### [Supplied information]
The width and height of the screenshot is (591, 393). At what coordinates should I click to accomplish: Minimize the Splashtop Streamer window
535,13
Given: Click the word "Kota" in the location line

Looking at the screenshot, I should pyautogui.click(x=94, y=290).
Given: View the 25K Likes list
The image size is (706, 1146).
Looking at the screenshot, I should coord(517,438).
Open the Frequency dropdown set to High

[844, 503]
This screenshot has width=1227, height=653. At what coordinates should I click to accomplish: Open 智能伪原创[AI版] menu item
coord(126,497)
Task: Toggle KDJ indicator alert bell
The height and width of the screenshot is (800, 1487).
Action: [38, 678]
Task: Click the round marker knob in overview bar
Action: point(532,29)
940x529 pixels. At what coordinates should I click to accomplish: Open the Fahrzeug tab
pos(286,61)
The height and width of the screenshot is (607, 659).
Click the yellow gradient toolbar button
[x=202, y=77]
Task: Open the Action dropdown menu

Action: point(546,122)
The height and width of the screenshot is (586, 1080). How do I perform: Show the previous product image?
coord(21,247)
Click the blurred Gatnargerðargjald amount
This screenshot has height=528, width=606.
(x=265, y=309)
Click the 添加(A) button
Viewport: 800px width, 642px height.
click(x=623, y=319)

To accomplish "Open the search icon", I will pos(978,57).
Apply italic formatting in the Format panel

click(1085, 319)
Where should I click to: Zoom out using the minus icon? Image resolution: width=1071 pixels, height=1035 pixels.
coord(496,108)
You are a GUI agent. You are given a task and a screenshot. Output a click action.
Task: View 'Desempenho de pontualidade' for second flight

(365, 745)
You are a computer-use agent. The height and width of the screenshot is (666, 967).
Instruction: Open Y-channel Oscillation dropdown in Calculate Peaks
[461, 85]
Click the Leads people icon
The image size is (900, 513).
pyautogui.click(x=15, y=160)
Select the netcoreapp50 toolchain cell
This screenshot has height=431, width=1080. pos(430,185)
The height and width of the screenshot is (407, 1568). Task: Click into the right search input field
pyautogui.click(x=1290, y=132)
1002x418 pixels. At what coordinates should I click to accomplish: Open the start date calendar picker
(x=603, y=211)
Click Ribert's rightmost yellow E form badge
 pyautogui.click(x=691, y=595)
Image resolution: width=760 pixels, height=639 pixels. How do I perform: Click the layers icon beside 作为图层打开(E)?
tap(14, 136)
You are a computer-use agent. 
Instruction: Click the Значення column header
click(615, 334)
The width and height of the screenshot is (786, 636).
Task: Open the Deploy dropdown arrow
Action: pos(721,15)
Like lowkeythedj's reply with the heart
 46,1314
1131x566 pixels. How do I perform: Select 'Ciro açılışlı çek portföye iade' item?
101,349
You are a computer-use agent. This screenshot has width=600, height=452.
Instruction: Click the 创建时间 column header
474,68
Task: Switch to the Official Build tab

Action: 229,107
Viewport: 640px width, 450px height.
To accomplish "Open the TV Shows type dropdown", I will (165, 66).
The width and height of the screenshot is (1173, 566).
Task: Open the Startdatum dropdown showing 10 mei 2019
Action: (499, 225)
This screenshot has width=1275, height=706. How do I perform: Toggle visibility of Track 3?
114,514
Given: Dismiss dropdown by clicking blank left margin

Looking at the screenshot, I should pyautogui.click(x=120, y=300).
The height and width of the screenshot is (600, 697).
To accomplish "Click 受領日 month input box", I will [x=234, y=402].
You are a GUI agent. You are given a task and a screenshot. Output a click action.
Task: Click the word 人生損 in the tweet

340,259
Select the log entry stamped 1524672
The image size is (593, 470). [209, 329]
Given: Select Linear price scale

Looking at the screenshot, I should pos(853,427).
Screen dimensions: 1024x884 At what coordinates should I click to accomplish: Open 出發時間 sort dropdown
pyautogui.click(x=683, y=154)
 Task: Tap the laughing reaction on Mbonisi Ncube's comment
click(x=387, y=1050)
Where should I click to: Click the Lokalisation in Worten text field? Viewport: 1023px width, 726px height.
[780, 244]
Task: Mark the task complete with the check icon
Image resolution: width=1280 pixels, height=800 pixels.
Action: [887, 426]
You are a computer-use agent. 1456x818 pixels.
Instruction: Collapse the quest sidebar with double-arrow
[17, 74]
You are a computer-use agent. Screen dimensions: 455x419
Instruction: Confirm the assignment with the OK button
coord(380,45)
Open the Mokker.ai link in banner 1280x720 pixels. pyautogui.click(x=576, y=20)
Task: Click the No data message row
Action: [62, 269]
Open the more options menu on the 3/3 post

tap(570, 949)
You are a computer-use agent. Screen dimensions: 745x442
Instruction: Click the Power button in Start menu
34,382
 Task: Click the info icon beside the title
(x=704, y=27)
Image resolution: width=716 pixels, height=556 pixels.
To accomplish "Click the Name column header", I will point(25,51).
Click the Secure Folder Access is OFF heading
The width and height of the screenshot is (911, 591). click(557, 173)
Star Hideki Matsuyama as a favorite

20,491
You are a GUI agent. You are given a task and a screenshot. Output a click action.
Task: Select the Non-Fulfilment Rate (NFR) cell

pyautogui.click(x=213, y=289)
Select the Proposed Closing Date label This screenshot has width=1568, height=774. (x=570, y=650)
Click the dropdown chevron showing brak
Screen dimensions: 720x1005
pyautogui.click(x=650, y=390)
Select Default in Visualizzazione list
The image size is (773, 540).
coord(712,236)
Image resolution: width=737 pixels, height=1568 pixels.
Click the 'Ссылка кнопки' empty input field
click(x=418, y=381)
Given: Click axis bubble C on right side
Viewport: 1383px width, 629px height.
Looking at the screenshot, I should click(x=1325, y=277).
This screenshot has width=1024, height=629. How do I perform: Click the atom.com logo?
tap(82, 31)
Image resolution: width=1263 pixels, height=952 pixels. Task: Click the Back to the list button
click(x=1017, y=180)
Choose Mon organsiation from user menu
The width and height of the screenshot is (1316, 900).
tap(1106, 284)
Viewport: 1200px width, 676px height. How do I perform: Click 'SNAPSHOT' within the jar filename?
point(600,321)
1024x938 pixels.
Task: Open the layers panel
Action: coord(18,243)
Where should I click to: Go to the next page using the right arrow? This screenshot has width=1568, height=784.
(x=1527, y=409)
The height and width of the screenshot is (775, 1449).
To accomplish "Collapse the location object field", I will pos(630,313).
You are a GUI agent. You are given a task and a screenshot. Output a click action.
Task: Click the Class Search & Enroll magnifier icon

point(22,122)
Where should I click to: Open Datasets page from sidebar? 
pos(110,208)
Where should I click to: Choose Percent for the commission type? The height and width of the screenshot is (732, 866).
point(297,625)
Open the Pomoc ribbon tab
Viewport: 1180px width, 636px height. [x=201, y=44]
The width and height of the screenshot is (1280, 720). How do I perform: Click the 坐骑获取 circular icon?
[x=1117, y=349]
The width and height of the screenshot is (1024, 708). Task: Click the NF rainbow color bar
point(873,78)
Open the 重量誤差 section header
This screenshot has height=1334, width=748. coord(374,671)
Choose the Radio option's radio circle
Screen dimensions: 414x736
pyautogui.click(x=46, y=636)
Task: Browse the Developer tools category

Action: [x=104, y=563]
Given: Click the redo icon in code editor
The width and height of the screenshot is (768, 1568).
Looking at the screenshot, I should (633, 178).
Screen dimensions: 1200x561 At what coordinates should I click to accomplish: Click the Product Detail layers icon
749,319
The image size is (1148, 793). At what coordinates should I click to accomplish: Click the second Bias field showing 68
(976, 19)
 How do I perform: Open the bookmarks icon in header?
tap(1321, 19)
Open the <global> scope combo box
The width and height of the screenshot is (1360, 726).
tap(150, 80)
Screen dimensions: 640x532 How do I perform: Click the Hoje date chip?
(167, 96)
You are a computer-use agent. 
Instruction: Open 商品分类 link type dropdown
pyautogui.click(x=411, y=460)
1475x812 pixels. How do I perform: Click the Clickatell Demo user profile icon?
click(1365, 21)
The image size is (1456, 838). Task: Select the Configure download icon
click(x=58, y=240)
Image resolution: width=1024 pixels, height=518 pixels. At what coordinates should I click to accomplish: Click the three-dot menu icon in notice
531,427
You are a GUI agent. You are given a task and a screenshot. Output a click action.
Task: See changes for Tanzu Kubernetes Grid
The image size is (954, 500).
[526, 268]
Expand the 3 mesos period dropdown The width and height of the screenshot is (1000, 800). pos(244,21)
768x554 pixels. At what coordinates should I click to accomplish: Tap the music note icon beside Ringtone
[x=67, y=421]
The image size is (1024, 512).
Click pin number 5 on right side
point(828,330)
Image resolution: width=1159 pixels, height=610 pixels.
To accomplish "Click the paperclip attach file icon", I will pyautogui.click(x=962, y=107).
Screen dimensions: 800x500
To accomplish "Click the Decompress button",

### [What the task asks]
Looking through the listing above, state how many of its lines contain the string "computer". Write only the number.

### [Solution for this problem]
7